ДОКУМЕНТ ->

'''

Выбрать главу

Ежемесячно собираемые деньги давали возможность посылать в лагеря продуктовые посылки и бандероли, теплые вещи, письменные принадлежности, книги и даже деньги (конечно, тайными путями), на которые политзаключенные могли улучшить свое питание, платя втридорога вольным сотрудникам лагерного производства за проносимое в лагерь продовольствие. Покупка продуктов и вещей для посылок, доставание нужных книг были простейшим и безопаснейшим видом проявления сочувствия инакомыслящим. Делали это не только активные правозащитники, но и далекие от движения люди. Круг участвующих время от времени в помощи политзаключенным таким способом был довольно широким. Более вовлеченные постоянно занимались отправкой посылок и бандеролей - из-за трудностей доставания продуктов и несовершенства сферы обслуживания это очень трудоемкая, отнимающая много времени работа. Несколько уже был круг людей, совмещавших отправку посылок с писанием писем в лагеря. Обычно каждый такой человек имел своего подопечного (или подопечных). Были случаи, когда переписка с политзаключенным после его освобождения завершалась браком.

Кроме оплаты посылок и бандеролей, на собранные деньги выписывались газеты и журналы для каждого лагеря, оплачивались услуги адвокатов, а также поездки родственников на свидания и покупались продукты для этих свиданий.

В 1970 г. были резко ужесточены правила почтовых отправлений в лагеря, и политзаключенные почти полностью лишились продуктов питания с воли (с тех пор можно получать лишь 4-килограммовую посылку в год после половины установленного приговором срока наказания, да и то каждый раз требуется разрешение лагерного начальства, которое часто в этом отказывает). Осталась единственная возможность подкармливать политзэков - передавать им деньги, но контроль стал намного жестче, и этот канал помощи тоже очень сократился. Тогда же, в 1970 г., был наложен запрет на книжные посылки от родственников и друзей. С тех пор заключенные могут заказывать книги только в книжных магазинах, а там почти нет хороших книг.

Правозащитникам не удалось добиться улучшения условий содержания политзаключенных. Более того, режим ужесточился именно в связи с потугами прекратить помощь политзаключенным от людей, озабоченных их судьбой. Но благодаря поддержке с воли политзэки перестали чувствовать себя забытыми, упрятанными в безвестность, а для многих из них это горше физических страданий.

Кроме помощи политзаключенным, с 1968 г. были случаи покупки домов для ссыльных на время ссылки. Позднее, с 1969 г., отдельно был создан фонд помощи детям политзаключенных. Этот фонд существовал на средства от домашних благотворительных концертов и т.п. пожертвований. Оба эти фонда - для самих политзэков и для их семей - то расширяясь, то сокращаясь, просуществовали до 1976 г., когда стал действовать основанный А. Солженицыным Русский фонд помощи политзаключенным, и средства стали поступать в основном из-за рубежа.

Открытые выступления. В 1968 г., кроме протестов против ресталинизации и в связи с «процессом четырех» (стр. 206), многочисленные протесты вызвало советское вторжение в Чехословакию.

'''

ИНСТРУКЦИИ К ЗАДАНИЯМ ->
[1] Переведите на английский язык предложение из текста о помощи политзаключенным: «Делали это не только активные правозащитники, но и далекие от движения люди».
[2] В каком году, согласно тексту о помощи политзаключенным, был наложен запрет на книжные посылки от родственников и друзей?
[3] Продолжите текст о помощи политзаключенным, начав сразу после его последнего предложения.

ДАННЫЕ ->
'''

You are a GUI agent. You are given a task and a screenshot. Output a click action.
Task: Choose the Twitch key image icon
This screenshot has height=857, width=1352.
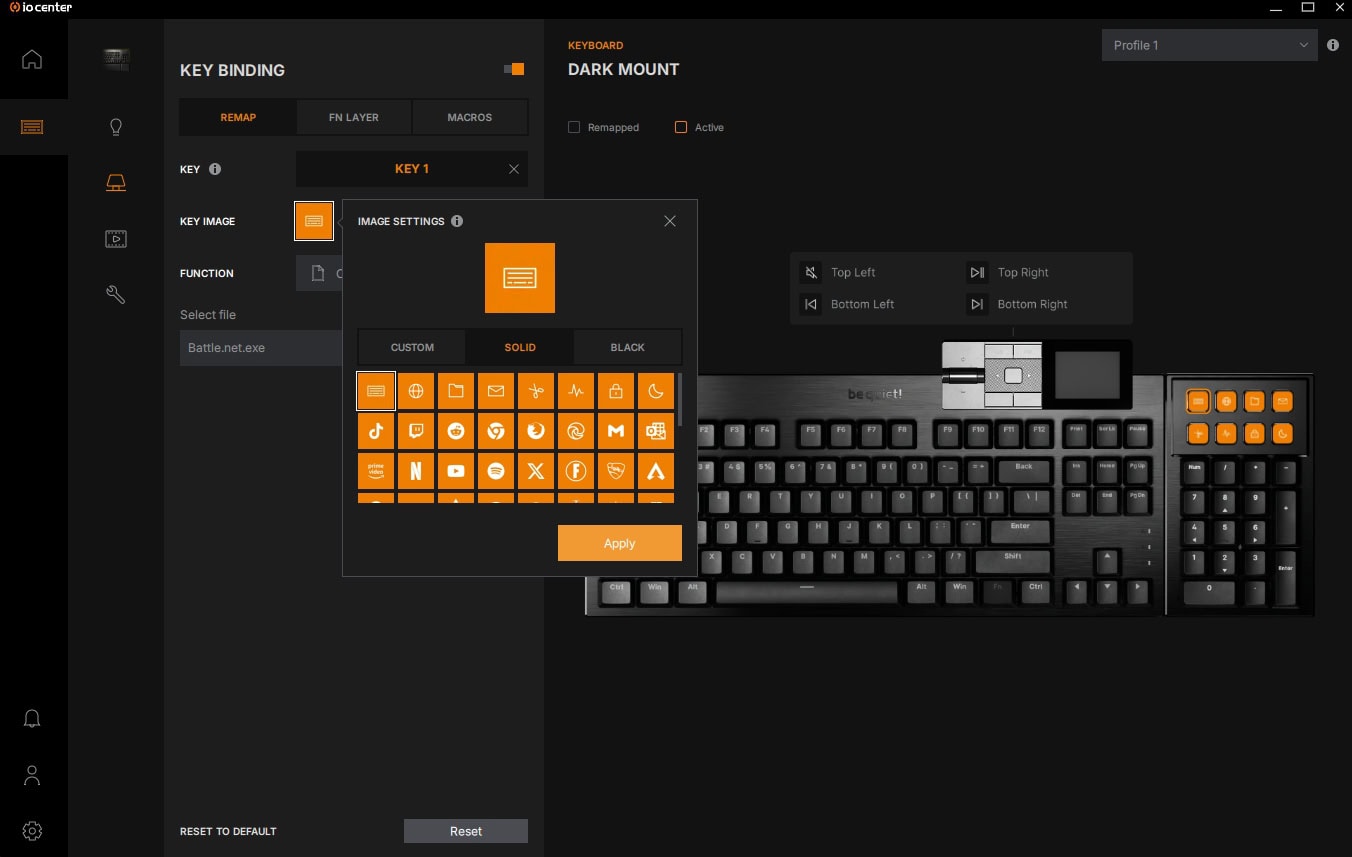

'''

ОТВЕТЫ ПО ПОРЯДКУ ->
[1] This was done not only by active human rights defenders but also by people far removed from the movement.

[2] В 1970 году.

[3]
Наиболее распространенным способом таких протестов был отказ проголосовать в поддержку этой акции на собраниях и митингах, проводившихся по всей стране. Таких случаев было много. Как правило, за этот скромный протест увольняли с работы.

Наиболее известным выступлением в защиту Чехословакии была демонстрация 25 августа 1968 г. на Красной площади в Москве. Лариса Богораз, Павел Литвинов, Константин Бабицкий, Наталья Горбаневская, Виктор Файнберг, Вадим Делоне и Владимир Дремлюга сели на парапет у Лобного места и развернули лозунги: «Да здравствует свободная и независимая Чехословакия!» - на чешском языке и остальные - на русском: «Позор оккупантам!», «Руки прочь от ЧССР!», «За вашу и нашу свободу!». Почти немедленно к ним бросились сотрудники КГБ в штатском: они дежурили на Красной площади, ожидая выезда из Кремля чехословацкой делегации. У демонстрантов вырвали лозунги. Хотя они не сопротивлялись, их избили и затолкали в машины. [62] Суд состоялся в октябре. Двоих отправили в лагерь, троих - в ссылку, одного - в психбольницу. Наталью Горбаневскую, у которой был грудной ребенок, отпустили. Об этой демонстрации узнали в СССР и во всем мире, узнал народ Чехословакии. [63]

Многие считают демонстрацию 25 августа единственным выступлением против оккупации Чехословакии в СССР. На самом деле протесты были и в Москве, и в Ленинграде, и в русской провинции, и в нерусских республиках.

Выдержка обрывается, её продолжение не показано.